Churches, nonprofits fear loss of donations
While national organizations fret over potential changes in charitable tax deductions, local charities remain confident in their bottom lines and their donors.
Nonprofit groups and churches shouldn’t be worried, said Laura MacDonald, a consultant locally and a board member with Giving USA, an annual national report on philanthropy in the United States. She offered her advice in the wake of a recent study saying charitable groups could lose $13.1 billion if recent tax policy proposals are implemented.
Instead, they should be diligent and prudent, she said.
That’s because, when it comes to the why people donate to charity, “tax incentives” isn’t in the top five, said MacDonald, president and founder of the Benefactor Group, a fundraising consulting group in Columbus.
The top two reasons people give are believing in a cause and being asked by someone they know and respect, MacDonald said.
A recent study of tax policy proposals says that the potential loss if the policies are approved could be 4.7 percent annually for religious organizations and 4.4 percent for other charities, said Patrick Rooney, a principal investigator on the study and dean for academic programs at Indiana University Lilly Family School of Philanthropy, which
conducted the study and helps produce the Giving USA reports.

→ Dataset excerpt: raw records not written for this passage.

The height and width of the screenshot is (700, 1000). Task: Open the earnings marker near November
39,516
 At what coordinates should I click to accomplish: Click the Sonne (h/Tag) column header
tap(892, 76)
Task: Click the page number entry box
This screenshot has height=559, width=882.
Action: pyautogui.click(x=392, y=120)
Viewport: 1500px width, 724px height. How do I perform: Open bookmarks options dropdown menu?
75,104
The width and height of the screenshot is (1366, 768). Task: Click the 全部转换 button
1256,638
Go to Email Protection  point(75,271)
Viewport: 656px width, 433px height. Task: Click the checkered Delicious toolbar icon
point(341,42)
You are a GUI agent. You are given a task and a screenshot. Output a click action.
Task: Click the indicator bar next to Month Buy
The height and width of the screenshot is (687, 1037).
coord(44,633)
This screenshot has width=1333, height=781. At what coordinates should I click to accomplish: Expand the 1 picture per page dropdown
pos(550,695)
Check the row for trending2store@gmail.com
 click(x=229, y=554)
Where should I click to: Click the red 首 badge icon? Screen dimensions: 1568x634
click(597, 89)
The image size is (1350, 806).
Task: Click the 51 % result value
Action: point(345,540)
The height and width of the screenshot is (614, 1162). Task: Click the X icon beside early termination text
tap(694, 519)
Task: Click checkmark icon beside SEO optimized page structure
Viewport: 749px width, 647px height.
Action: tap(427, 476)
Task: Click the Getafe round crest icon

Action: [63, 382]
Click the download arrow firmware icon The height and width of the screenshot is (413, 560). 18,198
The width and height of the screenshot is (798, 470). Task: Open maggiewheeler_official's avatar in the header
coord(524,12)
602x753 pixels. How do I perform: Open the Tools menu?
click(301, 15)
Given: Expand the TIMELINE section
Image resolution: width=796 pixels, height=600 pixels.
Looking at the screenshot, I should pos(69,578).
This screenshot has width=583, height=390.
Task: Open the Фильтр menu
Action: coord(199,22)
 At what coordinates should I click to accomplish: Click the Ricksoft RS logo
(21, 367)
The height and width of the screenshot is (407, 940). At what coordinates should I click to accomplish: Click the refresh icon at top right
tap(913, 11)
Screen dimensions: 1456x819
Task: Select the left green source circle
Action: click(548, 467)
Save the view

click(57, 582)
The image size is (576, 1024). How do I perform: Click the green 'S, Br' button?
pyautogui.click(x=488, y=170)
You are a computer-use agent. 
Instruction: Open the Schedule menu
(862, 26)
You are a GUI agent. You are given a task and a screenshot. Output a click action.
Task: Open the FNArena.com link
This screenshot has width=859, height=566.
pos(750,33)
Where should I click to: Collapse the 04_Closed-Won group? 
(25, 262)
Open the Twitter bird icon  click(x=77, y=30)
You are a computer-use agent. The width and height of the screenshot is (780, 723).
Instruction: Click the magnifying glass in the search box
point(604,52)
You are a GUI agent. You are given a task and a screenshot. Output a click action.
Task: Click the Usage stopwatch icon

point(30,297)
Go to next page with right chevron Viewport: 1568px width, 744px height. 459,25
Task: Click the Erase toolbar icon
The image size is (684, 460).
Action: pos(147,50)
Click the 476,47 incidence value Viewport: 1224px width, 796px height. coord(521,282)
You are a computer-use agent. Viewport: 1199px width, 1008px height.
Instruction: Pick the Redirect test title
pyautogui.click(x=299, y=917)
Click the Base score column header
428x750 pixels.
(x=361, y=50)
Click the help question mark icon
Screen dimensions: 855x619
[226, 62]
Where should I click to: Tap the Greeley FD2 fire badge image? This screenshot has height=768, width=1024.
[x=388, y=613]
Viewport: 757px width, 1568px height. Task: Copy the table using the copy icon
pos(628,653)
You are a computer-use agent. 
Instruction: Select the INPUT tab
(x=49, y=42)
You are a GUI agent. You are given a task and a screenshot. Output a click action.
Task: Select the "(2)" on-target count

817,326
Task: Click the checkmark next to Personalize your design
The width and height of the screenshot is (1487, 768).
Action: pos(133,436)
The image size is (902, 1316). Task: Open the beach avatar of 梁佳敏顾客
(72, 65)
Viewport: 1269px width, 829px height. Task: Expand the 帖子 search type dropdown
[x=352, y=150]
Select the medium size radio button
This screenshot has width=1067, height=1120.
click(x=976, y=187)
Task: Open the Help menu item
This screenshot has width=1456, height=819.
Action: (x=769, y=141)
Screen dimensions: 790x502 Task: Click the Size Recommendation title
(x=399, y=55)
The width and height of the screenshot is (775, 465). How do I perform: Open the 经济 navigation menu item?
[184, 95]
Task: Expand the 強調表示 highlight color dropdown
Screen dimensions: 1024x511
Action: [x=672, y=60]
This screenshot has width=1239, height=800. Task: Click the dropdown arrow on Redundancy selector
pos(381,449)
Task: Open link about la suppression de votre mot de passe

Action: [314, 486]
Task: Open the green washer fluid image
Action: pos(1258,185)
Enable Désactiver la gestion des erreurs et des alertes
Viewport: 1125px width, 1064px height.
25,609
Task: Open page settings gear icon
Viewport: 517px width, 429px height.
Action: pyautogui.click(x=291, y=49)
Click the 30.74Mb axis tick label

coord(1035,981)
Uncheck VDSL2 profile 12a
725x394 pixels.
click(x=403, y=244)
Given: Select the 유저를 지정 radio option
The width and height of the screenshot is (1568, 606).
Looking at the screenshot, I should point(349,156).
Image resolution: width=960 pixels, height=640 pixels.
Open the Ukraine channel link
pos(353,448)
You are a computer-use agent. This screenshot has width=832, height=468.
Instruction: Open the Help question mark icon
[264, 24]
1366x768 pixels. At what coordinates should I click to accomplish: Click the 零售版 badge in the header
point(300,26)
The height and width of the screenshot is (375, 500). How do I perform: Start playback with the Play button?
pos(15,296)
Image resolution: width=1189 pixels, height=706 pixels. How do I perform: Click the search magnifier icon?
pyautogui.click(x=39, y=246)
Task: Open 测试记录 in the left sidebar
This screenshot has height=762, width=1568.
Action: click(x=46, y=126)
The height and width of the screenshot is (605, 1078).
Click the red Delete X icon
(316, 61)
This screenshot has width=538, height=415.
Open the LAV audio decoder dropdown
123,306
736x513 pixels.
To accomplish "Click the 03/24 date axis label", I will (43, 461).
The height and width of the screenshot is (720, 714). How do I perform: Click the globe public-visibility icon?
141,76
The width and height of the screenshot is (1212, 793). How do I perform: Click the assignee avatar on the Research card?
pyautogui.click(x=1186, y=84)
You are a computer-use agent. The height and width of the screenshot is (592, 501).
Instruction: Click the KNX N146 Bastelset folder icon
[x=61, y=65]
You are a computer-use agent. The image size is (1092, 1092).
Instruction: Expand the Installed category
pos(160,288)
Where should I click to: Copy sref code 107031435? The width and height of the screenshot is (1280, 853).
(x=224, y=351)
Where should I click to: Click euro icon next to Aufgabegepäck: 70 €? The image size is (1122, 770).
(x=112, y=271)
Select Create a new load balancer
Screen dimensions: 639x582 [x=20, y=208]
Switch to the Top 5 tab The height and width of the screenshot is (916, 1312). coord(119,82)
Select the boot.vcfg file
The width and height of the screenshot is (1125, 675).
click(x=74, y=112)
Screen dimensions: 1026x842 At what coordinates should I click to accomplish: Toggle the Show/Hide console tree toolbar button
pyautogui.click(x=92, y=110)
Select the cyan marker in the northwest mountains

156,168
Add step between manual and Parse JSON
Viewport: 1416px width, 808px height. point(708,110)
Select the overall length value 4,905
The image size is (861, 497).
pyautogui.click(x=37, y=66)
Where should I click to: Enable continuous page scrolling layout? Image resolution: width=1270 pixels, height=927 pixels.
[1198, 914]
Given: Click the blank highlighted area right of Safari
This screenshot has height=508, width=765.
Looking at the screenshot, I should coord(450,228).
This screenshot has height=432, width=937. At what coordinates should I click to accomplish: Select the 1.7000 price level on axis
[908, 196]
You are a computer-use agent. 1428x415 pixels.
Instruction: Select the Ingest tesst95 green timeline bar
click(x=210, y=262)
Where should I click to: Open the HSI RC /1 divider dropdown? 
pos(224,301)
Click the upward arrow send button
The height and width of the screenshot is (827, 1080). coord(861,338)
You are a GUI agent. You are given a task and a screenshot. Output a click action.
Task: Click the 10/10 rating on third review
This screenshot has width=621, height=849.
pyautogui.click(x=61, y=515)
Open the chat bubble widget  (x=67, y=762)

The study, commissioned by the national nonprofit membership organization Independent Sector, looked at President Donald Trump’s tax proposal that was released in April.
Trump’s proposal includes enlarging the standard deduction and lowering the tax rate. Raising the standard deduction would mean fewer people would itemize charitable donations and other deductions.
Laura Campise, director of mission advancement at Catholic Social Services of Columbus, said she isn’t worried.
“Sure, there will be some movement (if the changes take place),” Campise said. “It’s my job to strategize around that. It falls down to building relationships.”
She believes that giving is based more on relationships with donors than on deductions.
“There’s been a big change in the last couple of decades with how people want to participate in giving. ... They’re giving because they have a connection with the mission and believe in its impact,” Campise said.
Still, Leadership 18, a group of national nonprofit organizations, released a letter in May in response to the study, which it helped fund. In it, the organizations voiced support for expanding the charitable tax deduction
to all people, those who itemize and those who don’t.
The Ohio Council of Churches opposes the proposed tax policy, saying the changes would be “catastrophic.”
“Churches are increasingly experiencing less income,” the Rev. Rebecca J. Tollefson, executive director of the partnership of 18 Christian denominations, wrote in an email. “People will definitely give less if there is no tax incentive.”
Tollefson said there’s also a correlation between churches experiencing less income and declining membership.
“It’s a numerical fact that congregations are dwindling in their membership, therefore financial resources that might be there are also dwindling,” Tollefson said. “The
number of religious nones and those who are spiritual but not religious continues to grow ... Things are changing and the church needs to adapt.”
Brian Gallagher, United Way Worldwide president and CEO and vice chairman of Leadership 18, said tax changes may not affect whether people give as much as how much.
“Americans will never stop giving, but we know that tax incentives are important to how much they give,” he said.
“For the human service organizations that Leadership 18 represents, charitable giving represents a majority of our funding — funding which enables us to fill the gaps in social services for vulnerable families,” he said in a statement.
Those gaps in social services are part of what worries officials of Lutheran Social Services of Central Ohio.
The organization, founded more than 100 years ago and serving 29 counties, worries that other proposed budget cuts, such as to food stamps, could mean more people need its services, said Jennifer Hamilton, spokeswoman.
“This could be a bit of a double-whammy with more people needing services and if donations are, in fact, reduced,” Hamilton said.
The organization plans to keep track of the proposals, with the possibility that it would have look for alternate ways to raise money if they go through, she said.